EXCERPTED PASSAGE —
_____
# Bosch POF 1300 ACE



## maflas (Jun 26, 2011)

Dear All,
I'm new to router forums, and only a light woodworker, doing the odd job around the house (furniture, occasional window repair etc.). 

I don't yet have a router, but the Bosch POF 1300 ACE is on offer down at the local store. I live in Hungary, and prices are quite high here. Also the range of routers available is quite limited.

Does anybody have any experience of this router? 

Looking forward to reading through the forum!

All best and thanks,
Maflas


----------



## Mike (Nov 22, 2004)

Philip, Bosch has never made a bad router. I am sure you will be happy with it. Welcome to the forums.


----------



## jw2170 (Jan 24, 2008)

G'day Philip

Welcome to the router forum. 

Thank you for joining us


----------



## maflas (Jun 26, 2011)

Thanks for your responses! Sadly, when I went to the shop, the Bosch turned out to be a different model which had no precision depth control (sadly this is quite a common ploy over here just to get you into the shop and buy a worse model at a higher price...).
_____
AIM 1 —
Rewrite the paragraph of the router forum thread that begins "I don't yet have a router" as a short bulleted list that keeps its main facts.
AIM 2 —
Continue the router forum thread from the end of its last post.
The data have no connection to the router forum thread.

DATA SEGMENT —
_____
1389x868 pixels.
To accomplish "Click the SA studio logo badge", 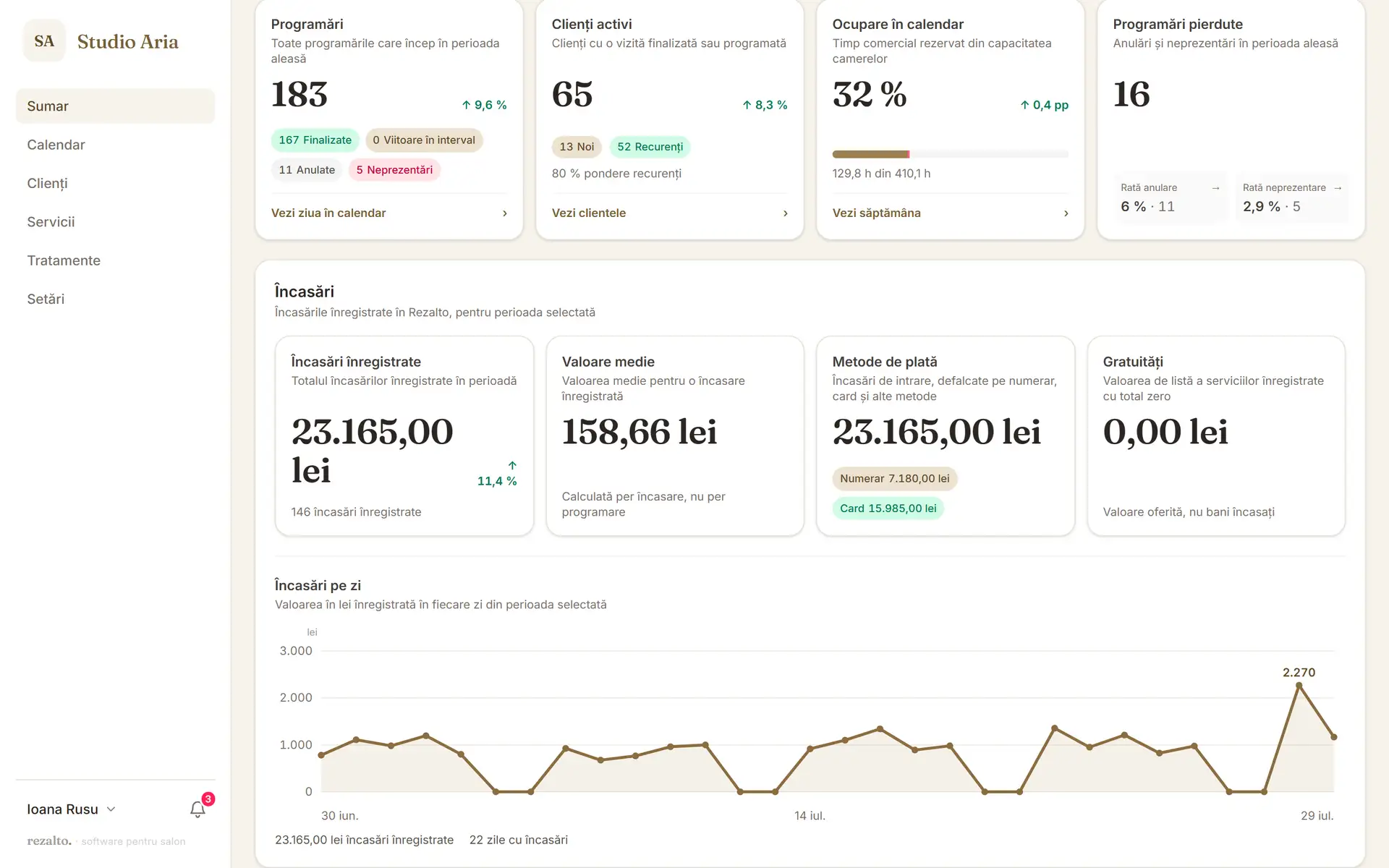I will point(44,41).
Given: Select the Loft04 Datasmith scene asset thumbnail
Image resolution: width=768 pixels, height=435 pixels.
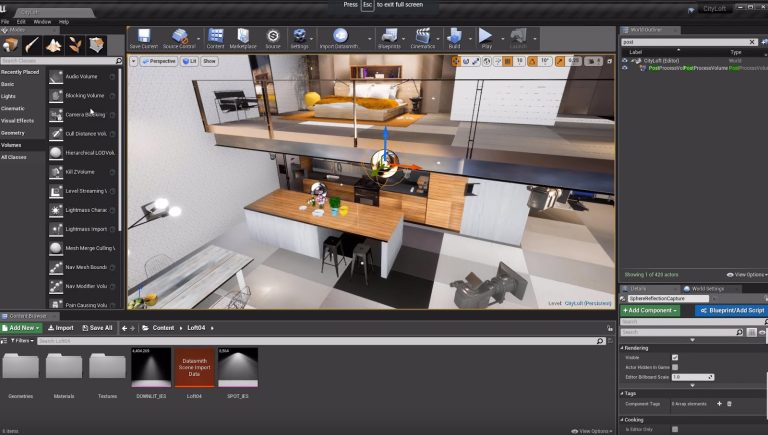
_____
EXERCISE RESPONSE 1 —
- The poster does not yet own a router.
- The Bosch POF 1300 ACE is on offer at the local store.
- The poster lives in Hungary, where prices are quite high.
- Only a limited range of routers is available there.

EXERCISE RESPONSE 2 —
I'm currently looking at a RYOBI ERT1400RV, which seems to have good specs, and has been recommended by one or two people. I'm on a budget sadly, a Makita or other high-end model would cost a fortune over here!!!

If anyone has any experience of Ryobi, please let me know!

All best, happy woodworking!
Phil


----------



## charlesb (Jun 15, 2011)

Why not buy a router on ebay? Or you could buy one online from any number of online retailers, based all over Europe. I expect there are some in Hungary too. On ebay, there are many second hand routers for sale, and some new reconditioned ones with big discounts. I bought my router on ebay, and it was good value, being nearly new and less than half the price of a new one. If you ship from Germany, Austria or Poland, postage probably would not cost much. I have sent electronic goods to Hungary before, to buyers in Budapest.


----------



## del schisler (Feb 2, 2006)

maflas said:


> Thanks for your responses! Sadly, when I went to the shop, the Bosch turned out to be a different model which had no precision depth control (sadly this is quite a common ploy over here just to get you into the shop and buy a worse model at a higher price...).
> 
> I'm currently looking at a RYOBI ERT1400RV, which seems to have good specs, and has been recommended by one or two people. I'm on a budget sadly, a Makita or other high-end model would cost a fortune over here!!!
> 
> ...


I have a couple ryobi router's not that model and they work fine . They are fix into my 2 tables for dovetales and pin's. That way i doin'g have to change bit's and setting's. I belive they are only 1/4" collet which mean's only 1/4" shanks bit's. Not a big deal. good luck


----------



## giltic (Sep 27, 2010)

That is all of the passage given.